Introduction: Big Data’s Big Ideas
The big data space is maturing in dog years, seven years of maturity for each turn of the calendar. In the four years we have been producing our annual Big Data Now, the field has grown from infancy (or, if you prefer the canine imagery, an enthusiastic puppyhood) full of potential (but occasionally still making messes in the house), through adolescence, sometimes awkward as it figures out its place in the world, into young adulthood. Now in its late twenties, big data is now not just a productive member of society, it’s a leader in some fields, a driver of innovation in others, and in still others it provides the analysis that makes it possible to leverage domain knowledge into scalable solutions.
Looking back at the evolution of our Strata events, and the data space in general, we marvel at the impressive data applications and tools now being employed by companies in many industries. Data is having an impact on business models and profitability. It’s hard to find a non-trivial application that doesn’t use data in a significant manner. Companies who use data and analytics to drive decision-making continue to outperform their peers.
Up until recently, access to big data tools and techniques required significant expertise. But tools have improved and communities have formed to share best practices. We’re particularly excited about solutions that target new data sets and data types. In an era when the requisite data skill sets cut across traditional disciplines, companies have also started to emphasize the importance of processes, culture, and people.
As we look into the future, here are the main topics that guide our current thinking about the data landscape. We’ve organized this book around these themes:
- Cognitive Augmentation
- The combination of big data, algorithms, and efficient user interfaces can be seen in consumer applications such as Waze or Google Now. Our interest in this topic stems from the many tools that democratize analytics and, in the process, empower domain experts and business analysts. In particular, novel visual interfaces are opening up new data sources and data types.
- Intelligence Matters
- Bring up the topic of algorithms and a discussion on recent developments in artificial intelligence (AI) is sure to follow. AI is the subject of an ongoing series of posts on O’Reilly Radar. The “unreasonable effectiveness of data” notwithstanding, algorithms remain an important area of innovation. We’re excited about the broadening adoption of algorithms like deep learning, and topics like feature engineering, gradient boosting, and active learning. As intelligent systems become common, security and privacy become critical. We’re interested in efforts to make machine learning secure in adversarial environments.
- The Convergence of Cheap Sensors, Fast Networks, and Distributed Computing
- The Internet of Things (IoT) will require systems that can process and unlock massive amounts of event data. These systems will draw from analytic platforms developed for monitoring IT operations. Beyond data management, we’re following recent developments in streaming analytics and the analysis of large numbers of time series.
- Data (Science) Pipelines
- Analytic projects involve a series of steps that often require different tools. There are a growing number of companies and open source projects that integrate a variety of analytic tools into coherent user interfaces and packages. Many of these integrated tools enable replication, collaboration, and deployment. This remains an active area, as specialized tools rush to broaden their coverage of analytic pipelines.

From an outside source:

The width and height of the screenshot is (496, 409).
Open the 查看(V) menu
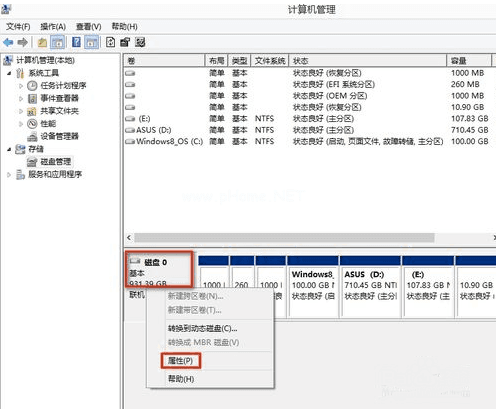(x=88, y=27)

- The Evolving, Maturing Marketplace of Big Data Components
- Many popular components in the big data ecosystem are open source. As such, many companies build their data infrastructure and products by assembling components like Spark, Kafka, Cassandra, and ElasticSearch, among others. Contrast that to a few years ago when many of these components weren’t ready (or didn’t exist) and companies built similar technologies from scratch. But companies are interested in applications and analytic platforms, not individual components. To that end, demand is high for data engineers and architects who are skilled in maintaining robust data flows, data storage, and assembling these components.
- Design and Social Science
- To be clear, data analysts have always drawn from social science (e.g., surveys, psychometrics) and design. We are, however, noticing that many more data scientists are expanding their collaborations with product designers and social scientists.
- Building a Data Culture
- “Data-driven” organizations excel at using data to improve decision-making. It all starts with instrumentation. “If you can’t measure it, you can’t fix it,” says DJ Patil, VP of product at RelateIQ. In addition, developments in distributed computing over the past decade have given rise to a group of (mostly technology) companies that excel in building data products. In many instances, data products evolve in stages (starting with a “minimum viable product”) and are built by cross-functional teams that embrace alternative analysis techniques.
- The Perils of Big Data
- Every few months, there seems to be an article criticizing the hype surrounding big data. Dig deeper and you find that many of the criticisms point to poor analysis and highlight issues known to experienced data analysts. Our perspective is that issues such as privacy and the cultural impact of models are much more significant.